No Rain No Gain

Amazon backs out of Seattle’s Rainier Square after head tax debacle

Development News West
Side-by-side renderings of the Rainier Square Tower, left, with its core system exposed, right. (Left, courtesy Wright Runstad & Company, right, courtesy Magnusson Klemencic Associates)
Side-by-side renderings of the Rainier Square Tower, left, with its core system exposed, right. (Left, courtesy Wright Runstad & Company, right, courtesy Magnusson Klemencic Associates)

Long Island City isn’t the only place that Amazon is pulling out of.

The tech giant made waves when it threatened to withdraw from its 722,000-square-foot lease in Seattle’s under-construction Rainier Square Tower over a possible $500-per-employee “head tax” last May that applies only to massive businesses like Amazon. The Seattle City Council ultimately passed a scaled-down version of the measure at $275-per-employee—with the proceeds destined for the construction of affordable housing—but even that measure was ultimately rolled back due in part to pressure from the business community.

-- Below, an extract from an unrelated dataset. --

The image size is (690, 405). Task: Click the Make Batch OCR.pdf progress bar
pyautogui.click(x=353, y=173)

Now, even with its conditions met, Amazon has announced that it would be subleasing its space in Rainier square and looking elsewhere to meet its needs. The lease was enormous by Seattle’s standards and would have provided space for 3,500 to 5,000 Amazon employees and would have cemented the tech company as the tower’s anchor tenant.

“We are currently building two million square feet of office space in our South Lake Union campus in Seattle,” said Amazon in a statement released to Geekwire. “We are always evaluating our space requirements and intend to sublease Rainer Square based on current plans. We have more than 9,000 open roles in Seattle and will continue to evaluate future growth.”

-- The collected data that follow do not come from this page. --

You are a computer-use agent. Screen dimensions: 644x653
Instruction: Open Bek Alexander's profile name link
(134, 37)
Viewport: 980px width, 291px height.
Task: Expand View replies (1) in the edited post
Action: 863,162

The NBBJ-designed tower is notable both for its size and novel construction methodology. The 850-foot-tall, 58-story office building will be the second tallest in the Pacific Northwest once complete next year, and will use a core of modular steel plates and concrete “sandwiches” instead of the traditional rebar. A distinctive high-heeled-boot shape massing was used to preserve views of the adjacent Minoru Yamasaki–designed Rainier Tower (affectionately nicknamed “The Beaver” for its gnawed log-like appearance). A shorter glass-clad hotel will also be wedged between the two buildings as part of the Rainier Square Tower project.

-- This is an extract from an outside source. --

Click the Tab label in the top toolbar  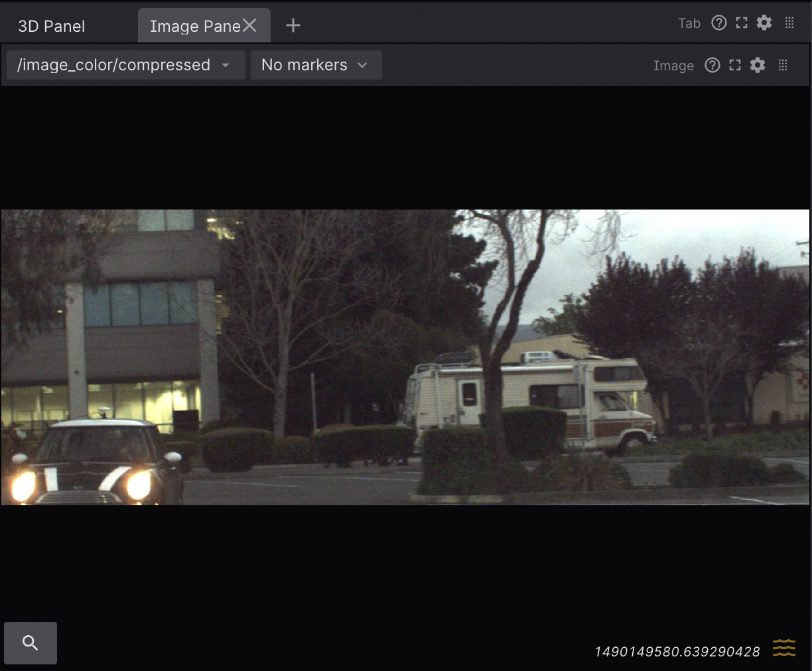tap(689, 23)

(Courtesy Wright Runstad & Company)

The NBBJ-designed Rainier Square Tower will connect to Minoru Yamasaki’s Rainier Tower, without obscuring views of it. (Courtesy Wright Runstad & Company)

Despite the setback, Amazon is still on track to grow to 50,000 total employees in Seattle, and construction on the Graphite Design Group–designed Block 18, a 17-story, 388,000-square-foot office building solely for Amazon, is still on track.